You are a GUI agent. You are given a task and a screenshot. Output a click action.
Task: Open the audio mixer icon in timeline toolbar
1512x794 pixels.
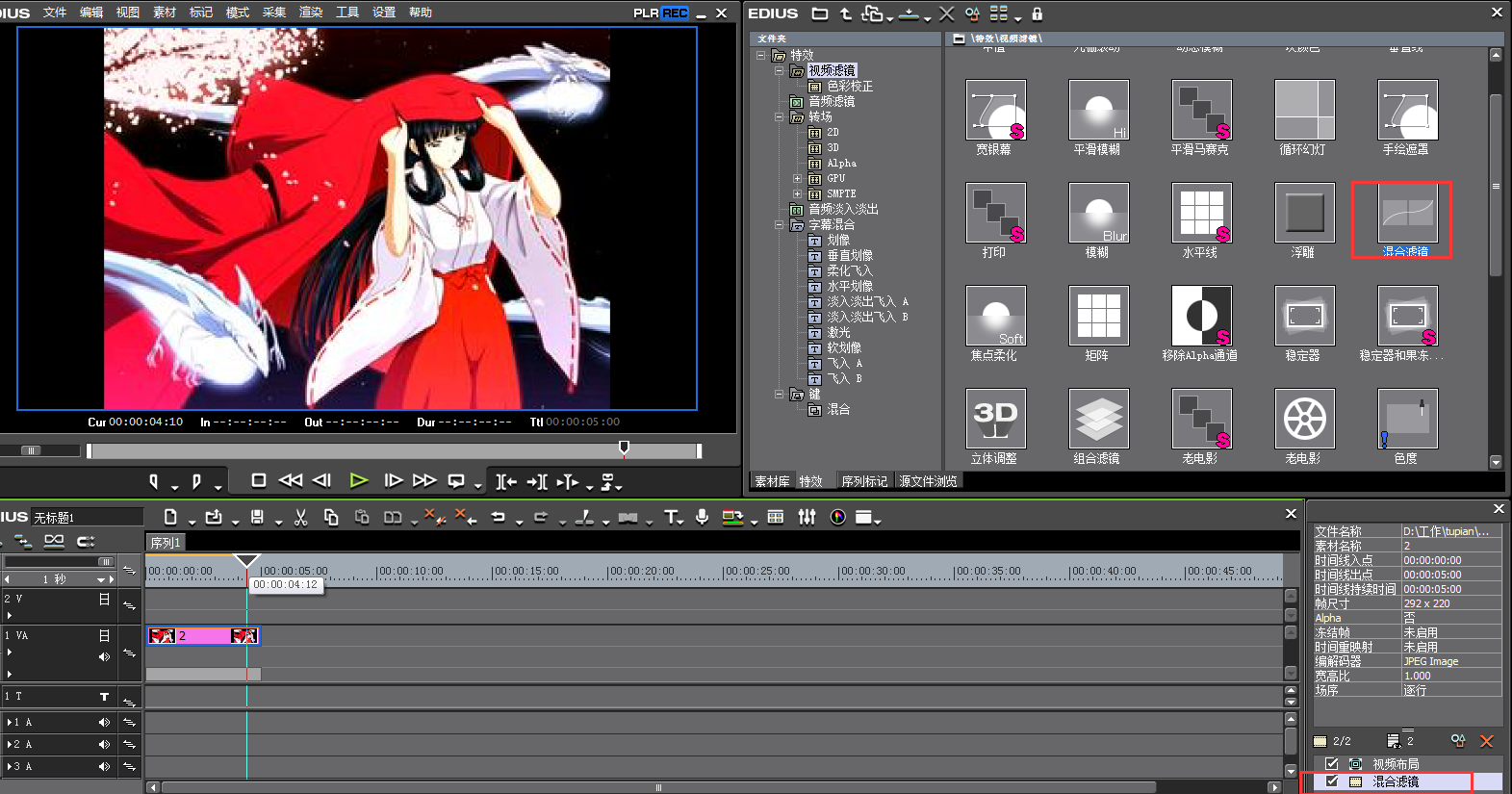[807, 518]
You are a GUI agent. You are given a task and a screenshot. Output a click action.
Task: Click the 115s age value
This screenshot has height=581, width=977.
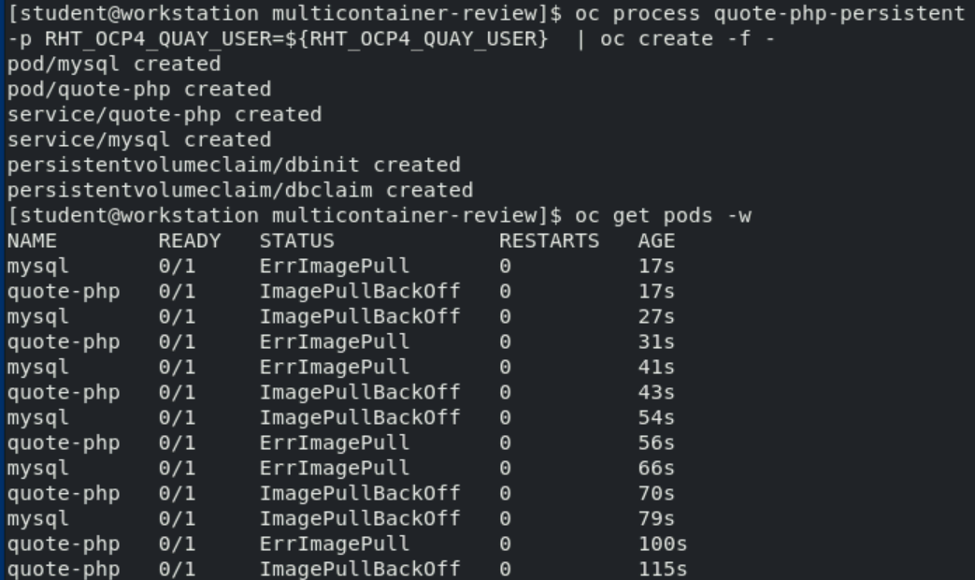[662, 569]
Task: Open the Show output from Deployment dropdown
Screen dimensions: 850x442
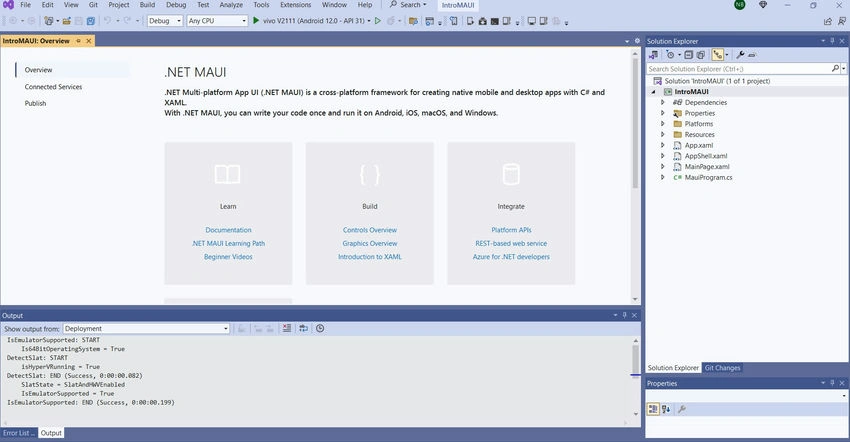Action: tap(146, 329)
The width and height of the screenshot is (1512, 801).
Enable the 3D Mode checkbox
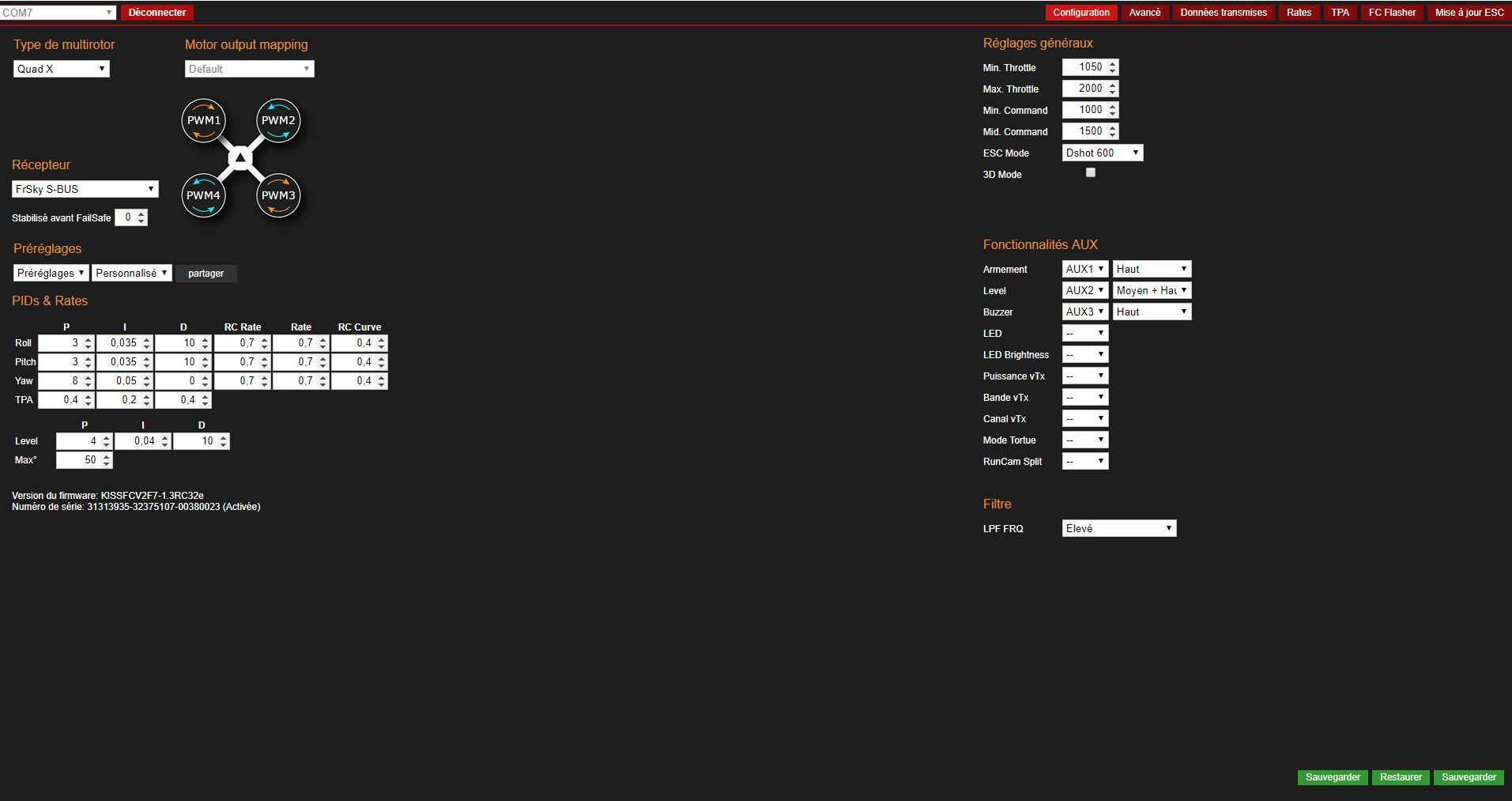pyautogui.click(x=1091, y=172)
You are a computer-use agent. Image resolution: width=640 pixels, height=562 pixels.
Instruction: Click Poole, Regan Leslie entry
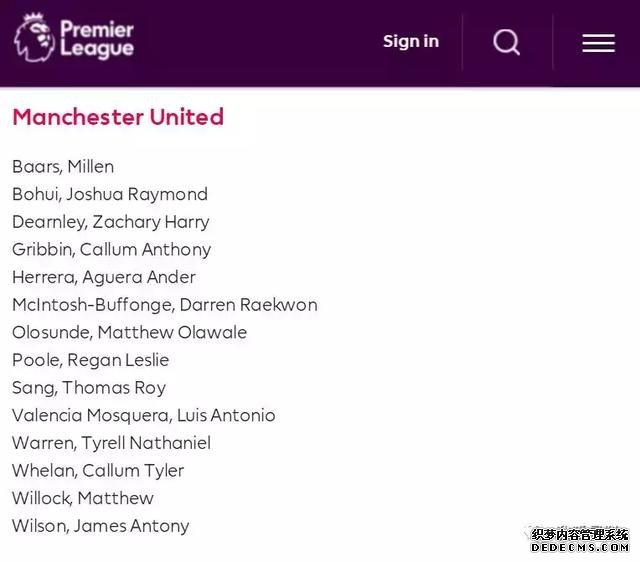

### To do:
An exact copy of the listing is required, excluding any pictures.

### Response to this task:
You are a GUI agent. You are given a task and a screenshot. Output a click action.
Task: Open the audio mixer icon in timeline toolbar
1512x794 pixels.
[807, 518]
You are a GUI agent. You are given a task and a screenshot. Output a click action.
Task: Click the 115s age value
This screenshot has height=581, width=977.
[662, 569]
Task: Open the Show output from Deployment dropdown
Screen dimensions: 850x442
Action: tap(146, 329)
The width and height of the screenshot is (1512, 801).
Enable the 3D Mode checkbox
pyautogui.click(x=1091, y=172)
You are a computer-use agent. Image resolution: width=640 pixels, height=562 pixels.
Instruction: Click Poole, Regan Leslie entry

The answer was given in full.